◆ ACTIVITY
Restate all of the data precisely, omitting nothing.

[DATA RECORDS — start]

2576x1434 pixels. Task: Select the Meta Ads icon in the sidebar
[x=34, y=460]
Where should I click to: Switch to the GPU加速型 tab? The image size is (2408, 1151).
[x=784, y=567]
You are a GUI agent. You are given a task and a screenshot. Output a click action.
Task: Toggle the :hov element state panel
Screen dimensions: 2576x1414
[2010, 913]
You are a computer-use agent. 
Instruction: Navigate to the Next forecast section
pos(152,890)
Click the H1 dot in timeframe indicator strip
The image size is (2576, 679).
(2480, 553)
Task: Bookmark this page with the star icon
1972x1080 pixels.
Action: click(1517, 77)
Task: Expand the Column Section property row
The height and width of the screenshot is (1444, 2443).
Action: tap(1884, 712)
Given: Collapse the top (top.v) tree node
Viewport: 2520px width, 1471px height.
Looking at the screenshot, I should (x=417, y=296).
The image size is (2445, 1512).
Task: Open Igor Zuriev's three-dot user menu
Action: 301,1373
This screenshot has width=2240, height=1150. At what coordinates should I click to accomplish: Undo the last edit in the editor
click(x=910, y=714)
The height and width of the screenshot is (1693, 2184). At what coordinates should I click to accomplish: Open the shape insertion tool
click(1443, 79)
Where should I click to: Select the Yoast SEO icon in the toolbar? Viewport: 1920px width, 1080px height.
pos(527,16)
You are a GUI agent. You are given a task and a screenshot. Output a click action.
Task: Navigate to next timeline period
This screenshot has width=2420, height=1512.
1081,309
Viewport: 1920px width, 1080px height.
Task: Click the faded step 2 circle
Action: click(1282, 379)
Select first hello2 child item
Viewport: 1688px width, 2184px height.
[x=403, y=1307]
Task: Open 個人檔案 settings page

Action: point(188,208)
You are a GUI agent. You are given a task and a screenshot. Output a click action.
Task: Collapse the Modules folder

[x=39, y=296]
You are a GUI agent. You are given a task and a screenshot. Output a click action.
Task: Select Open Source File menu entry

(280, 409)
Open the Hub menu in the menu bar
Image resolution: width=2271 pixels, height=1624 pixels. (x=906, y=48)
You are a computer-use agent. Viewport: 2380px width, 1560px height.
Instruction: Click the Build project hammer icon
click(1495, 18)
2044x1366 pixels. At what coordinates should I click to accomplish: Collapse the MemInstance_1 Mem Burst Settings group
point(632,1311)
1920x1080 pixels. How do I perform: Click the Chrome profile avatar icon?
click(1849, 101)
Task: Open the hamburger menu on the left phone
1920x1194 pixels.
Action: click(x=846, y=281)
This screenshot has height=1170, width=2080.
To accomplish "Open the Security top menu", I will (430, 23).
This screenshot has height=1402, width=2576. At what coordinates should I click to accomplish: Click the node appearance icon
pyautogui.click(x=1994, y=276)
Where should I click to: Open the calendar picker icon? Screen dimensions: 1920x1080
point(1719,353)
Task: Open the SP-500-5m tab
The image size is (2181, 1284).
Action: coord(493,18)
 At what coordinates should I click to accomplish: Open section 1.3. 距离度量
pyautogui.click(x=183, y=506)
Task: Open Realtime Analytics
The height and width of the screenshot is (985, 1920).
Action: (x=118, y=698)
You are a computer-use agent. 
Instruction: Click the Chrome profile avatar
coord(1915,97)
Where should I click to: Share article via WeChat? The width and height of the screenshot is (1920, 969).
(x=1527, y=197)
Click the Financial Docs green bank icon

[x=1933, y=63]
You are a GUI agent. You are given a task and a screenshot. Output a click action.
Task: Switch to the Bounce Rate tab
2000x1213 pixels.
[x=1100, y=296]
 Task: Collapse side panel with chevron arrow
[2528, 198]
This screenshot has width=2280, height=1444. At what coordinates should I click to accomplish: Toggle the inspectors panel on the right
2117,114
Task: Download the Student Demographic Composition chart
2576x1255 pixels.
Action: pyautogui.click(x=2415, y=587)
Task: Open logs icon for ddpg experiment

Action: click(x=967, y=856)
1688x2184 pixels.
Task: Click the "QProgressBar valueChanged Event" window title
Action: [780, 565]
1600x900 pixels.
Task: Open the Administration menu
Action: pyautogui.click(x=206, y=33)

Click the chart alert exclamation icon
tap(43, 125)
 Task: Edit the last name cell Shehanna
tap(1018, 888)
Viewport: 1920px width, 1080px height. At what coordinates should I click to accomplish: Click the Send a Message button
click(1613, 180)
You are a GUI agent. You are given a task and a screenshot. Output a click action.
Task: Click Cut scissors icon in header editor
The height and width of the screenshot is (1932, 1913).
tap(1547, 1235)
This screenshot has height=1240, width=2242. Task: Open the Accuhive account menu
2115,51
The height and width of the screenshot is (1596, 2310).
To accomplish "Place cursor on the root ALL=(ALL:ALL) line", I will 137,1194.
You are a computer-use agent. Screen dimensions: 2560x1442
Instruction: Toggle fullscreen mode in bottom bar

[DATA RECORDS — finish]

◆ ANSWER SECTION
2576x1434 pixels. Task: Select the Meta Ads icon in the sidebar
[x=34, y=460]
Where should I click to: Switch to the GPU加速型 tab? The image size is (2408, 1151).
[x=784, y=567]
You are a GUI agent. You are given a task and a screenshot. Output a click action.
Task: Toggle the :hov element state panel
Screen dimensions: 2576x1414
[2010, 913]
You are a computer-use agent. 
Instruction: Navigate to the Next forecast section
pos(152,890)
Click the H1 dot in timeframe indicator strip
The image size is (2576, 679).
(2480, 553)
Task: Bookmark this page with the star icon
1972x1080 pixels.
Action: click(1517, 77)
Task: Expand the Column Section property row
The height and width of the screenshot is (1444, 2443).
Action: tap(1884, 712)
Given: Collapse the top (top.v) tree node
Viewport: 2520px width, 1471px height.
Looking at the screenshot, I should (x=417, y=296).
The image size is (2445, 1512).
Task: Open Igor Zuriev's three-dot user menu
Action: 301,1373
This screenshot has width=2240, height=1150. At what coordinates should I click to accomplish: Undo the last edit in the editor
click(x=910, y=714)
The height and width of the screenshot is (1693, 2184). At what coordinates should I click to accomplish: Open the shape insertion tool
click(1443, 79)
Where should I click to: Select the Yoast SEO icon in the toolbar? Viewport: 1920px width, 1080px height.
pos(527,16)
You are a GUI agent. You are given a task and a screenshot. Output a click action.
Task: Navigate to next timeline period
This screenshot has width=2420, height=1512.
1081,309
Viewport: 1920px width, 1080px height.
Task: Click the faded step 2 circle
Action: click(1282, 379)
Select first hello2 child item
Viewport: 1688px width, 2184px height.
[x=403, y=1307]
Task: Open 個人檔案 settings page

Action: point(188,208)
You are a GUI agent. You are given a task and a screenshot. Output a click action.
Task: Collapse the Modules folder

[x=39, y=296]
You are a GUI agent. You are given a task and a screenshot. Output a click action.
Task: Select Open Source File menu entry

(280, 409)
Open the Hub menu in the menu bar
Image resolution: width=2271 pixels, height=1624 pixels. (x=906, y=48)
You are a computer-use agent. Viewport: 2380px width, 1560px height.
Instruction: Click the Build project hammer icon
click(1495, 18)
2044x1366 pixels. At what coordinates should I click to accomplish: Collapse the MemInstance_1 Mem Burst Settings group
point(632,1311)
1920x1080 pixels. How do I perform: Click the Chrome profile avatar icon?
click(1849, 101)
Task: Open the hamburger menu on the left phone
1920x1194 pixels.
Action: click(x=846, y=281)
This screenshot has height=1170, width=2080.
To accomplish "Open the Security top menu", I will (430, 23).
This screenshot has height=1402, width=2576. At what coordinates should I click to accomplish: Click the node appearance icon
pyautogui.click(x=1994, y=276)
Where should I click to: Open the calendar picker icon? Screen dimensions: 1920x1080
point(1719,353)
Task: Open the SP-500-5m tab
The image size is (2181, 1284).
Action: coord(493,18)
 At what coordinates should I click to accomplish: Open section 1.3. 距离度量
pyautogui.click(x=183, y=506)
Task: Open Realtime Analytics
The height and width of the screenshot is (985, 1920).
Action: (x=118, y=698)
You are a computer-use agent. 
Instruction: Click the Chrome profile avatar
coord(1915,97)
Where should I click to: Share article via WeChat? The width and height of the screenshot is (1920, 969).
(x=1527, y=197)
Click the Financial Docs green bank icon

[x=1933, y=63]
You are a GUI agent. You are given a task and a screenshot. Output a click action.
Task: Switch to the Bounce Rate tab
2000x1213 pixels.
[x=1100, y=296]
 Task: Collapse side panel with chevron arrow
[2528, 198]
This screenshot has width=2280, height=1444. At what coordinates should I click to accomplish: Toggle the inspectors panel on the right
2117,114
Task: Download the Student Demographic Composition chart
2576x1255 pixels.
Action: pyautogui.click(x=2415, y=587)
Task: Open logs icon for ddpg experiment

Action: click(x=967, y=856)
1688x2184 pixels.
Task: Click the "QProgressBar valueChanged Event" window title
Action: [780, 565]
1600x900 pixels.
Task: Open the Administration menu
Action: pyautogui.click(x=206, y=33)

Click the chart alert exclamation icon
tap(43, 125)
 Task: Edit the last name cell Shehanna
tap(1018, 888)
Viewport: 1920px width, 1080px height. At what coordinates should I click to accomplish: Click the Send a Message button
click(1613, 180)
You are a GUI agent. You are given a task and a screenshot. Output a click action.
Task: Click Cut scissors icon in header editor
The height and width of the screenshot is (1932, 1913).
tap(1547, 1235)
This screenshot has height=1240, width=2242. Task: Open the Accuhive account menu
2115,51
The height and width of the screenshot is (1596, 2310).
To accomplish "Place cursor on the root ALL=(ALL:ALL) line", I will 137,1194.
You are a computer-use agent. Screen dimensions: 2560x1442
Instruction: Toggle fullscreen mode in bottom bar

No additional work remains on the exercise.